Formatura é assim: o formando faz toda a família colocar trajes finos e a arrasta para uma festa na qual eles não têm função nenhuma, a não ser, talvez, dançar uma valsa. O formando se diverte à beça com seus amigos que estão se divertindo à beça, e os outros 90% da festa ficam sentados na mesa comendo salgadinho e esperando a festa acabar.
É claro que o parágrafo acima pode ser um comentário rancoroso de alguém que nunca jamais teve uma formatura na vida.
Hoje foi a festa de formatura de terceiro colegial do Anselmo.

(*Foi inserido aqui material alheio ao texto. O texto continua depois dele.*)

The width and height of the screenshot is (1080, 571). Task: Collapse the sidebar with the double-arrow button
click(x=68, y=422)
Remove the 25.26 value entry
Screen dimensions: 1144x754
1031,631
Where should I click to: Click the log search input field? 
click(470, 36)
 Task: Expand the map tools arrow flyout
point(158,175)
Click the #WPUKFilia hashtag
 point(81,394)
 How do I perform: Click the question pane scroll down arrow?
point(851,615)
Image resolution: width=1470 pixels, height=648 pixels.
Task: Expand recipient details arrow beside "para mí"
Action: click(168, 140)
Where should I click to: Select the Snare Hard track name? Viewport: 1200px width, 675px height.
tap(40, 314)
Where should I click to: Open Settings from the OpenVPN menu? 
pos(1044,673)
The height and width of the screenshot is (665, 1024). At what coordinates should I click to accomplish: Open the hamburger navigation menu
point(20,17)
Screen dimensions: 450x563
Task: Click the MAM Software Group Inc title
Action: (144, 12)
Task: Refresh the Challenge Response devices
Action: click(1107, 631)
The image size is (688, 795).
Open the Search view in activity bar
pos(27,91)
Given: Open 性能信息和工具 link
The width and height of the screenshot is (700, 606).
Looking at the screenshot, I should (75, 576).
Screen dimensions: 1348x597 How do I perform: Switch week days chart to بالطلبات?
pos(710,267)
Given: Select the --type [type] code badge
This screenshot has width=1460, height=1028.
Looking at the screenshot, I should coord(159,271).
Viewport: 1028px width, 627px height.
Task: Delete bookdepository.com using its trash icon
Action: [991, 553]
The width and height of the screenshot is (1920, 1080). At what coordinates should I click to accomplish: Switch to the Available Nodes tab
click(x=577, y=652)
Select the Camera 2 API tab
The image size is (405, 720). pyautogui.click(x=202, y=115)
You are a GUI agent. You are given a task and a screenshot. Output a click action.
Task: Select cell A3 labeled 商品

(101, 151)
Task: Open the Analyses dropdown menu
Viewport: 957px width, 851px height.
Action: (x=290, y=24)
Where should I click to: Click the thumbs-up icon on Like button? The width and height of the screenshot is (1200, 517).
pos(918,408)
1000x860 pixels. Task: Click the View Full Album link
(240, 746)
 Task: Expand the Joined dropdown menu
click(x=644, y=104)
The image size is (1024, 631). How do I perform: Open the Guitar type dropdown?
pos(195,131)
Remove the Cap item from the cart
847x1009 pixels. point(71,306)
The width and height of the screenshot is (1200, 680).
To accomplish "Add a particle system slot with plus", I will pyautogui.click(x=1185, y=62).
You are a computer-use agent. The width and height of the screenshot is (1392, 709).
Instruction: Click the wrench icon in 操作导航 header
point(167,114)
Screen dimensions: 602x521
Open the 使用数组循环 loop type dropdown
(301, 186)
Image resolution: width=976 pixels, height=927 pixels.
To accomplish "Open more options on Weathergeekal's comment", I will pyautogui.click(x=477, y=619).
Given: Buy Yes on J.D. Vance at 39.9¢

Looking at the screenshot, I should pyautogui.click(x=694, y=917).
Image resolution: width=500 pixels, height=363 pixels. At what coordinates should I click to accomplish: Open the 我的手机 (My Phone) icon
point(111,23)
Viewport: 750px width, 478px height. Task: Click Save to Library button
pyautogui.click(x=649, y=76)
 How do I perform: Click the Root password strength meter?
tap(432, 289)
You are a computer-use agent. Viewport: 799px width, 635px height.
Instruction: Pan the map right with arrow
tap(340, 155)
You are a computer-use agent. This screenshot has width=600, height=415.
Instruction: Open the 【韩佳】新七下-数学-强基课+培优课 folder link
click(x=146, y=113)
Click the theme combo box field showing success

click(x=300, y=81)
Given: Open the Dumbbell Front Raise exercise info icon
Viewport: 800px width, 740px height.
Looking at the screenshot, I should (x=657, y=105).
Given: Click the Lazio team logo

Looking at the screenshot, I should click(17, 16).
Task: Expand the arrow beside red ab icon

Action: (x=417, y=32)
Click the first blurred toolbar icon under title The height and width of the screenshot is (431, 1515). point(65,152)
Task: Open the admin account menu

Como prova de afeto fraternal, me enfiei num terno, apertei o pescoço com uma gravata e fui com o resto da família até a RED, uma casa de shows fora de Campinas, onde seria a formatura. O Anselmo já saiu de casa dizendo "Hoje eu vou chapar o coco!!". Isso porque ele queria ir dirigindo (sem carteira).
Quando chegamos, descobrimos que tinha mais ou menos umas cinco mil pessoas no lugar. Muito práticos, os manda-chuvas do Anglo pegam o mesmo dia para fazer as formaturas de todas as turmas das unidades Castelo, Taquaral, Amparo, Indaiatuba, Valinhos, Vinhedo e mais alguma que eu não me lembro agora. É muito engraçado ver aquele monte de adolescentes vestibulandos vestidos de gente grande, passa uma perene sensação de que o defunto era maior.
Para dar conta de todos os trocentos alunos que se formavam no evento, fizeram uma linha de montagem para entregar os diplomas. Os quais, para começar, nem tinham os nomes dos formandos: assim os pimpolhos podiam entrar na fila que lhes cabia em qualquer ordem para receber seus canudos. Duas filas corriam ao mesmo tempo. Chamavam os alunos de tal unidade, o aluno entrava na fila, encontrava o professor, recebia o canudo, cumprimentava, ia para o fotógrafo e tirava uma foto com o tubinho na vertical e outra na horizontal. Pronto, se formou, tá vendo como é simples?
O mais divertido foi quando passaram um vídeo com aquelas mensagens de sempre sobre como os alunos são lindos e inteligentes e têm um futuro brilhante pela frente. Pediram para que todos olhassem para os telões, e começaram a passar um pout-pourri de todas as desgraças do ano: avião batendo, WTC caindo, Herbert Vianna paraplégico, Jader roubando… super inspirador. E depois os aluninhos, é claro.
O Anselmo logo sumiu entre os adolescentes outros, e nós ficamos tentando interceptar os garçons para conseguir alguns salgadinhos. Volta e meia ele aparecia, segurando um copo de uísque, progressivamente mais bêbado. Quando deu meia-noite e meia, eu peguei a chave do carro e fui embora, e deixei os pais e padrinhos responsáveis pelo garoto cuidarem do pequerrucho.
Às duas e tanto da manhã chegaram todos. O Anselmo, que tinha cumprido a promessa, ia se apoiando nas paredes, mal conseguia abrir o olho, só vendo pra ter noção de como era feio. Começou a tirar a roupa para dormir, chegou uma hora que foi tirar a meia, levantou um pé e ficou pulando em círculos com o outro, tentando puxá-la sem sucesso, que nem um cão correndo atrás do rabo.
No dia seguinte eu fiquei sabendo que maninho perdeu os óculos em algum ponto da festa. Sorte dele que o Danilo trouxe um outro par que ele tinha esquecido nos States.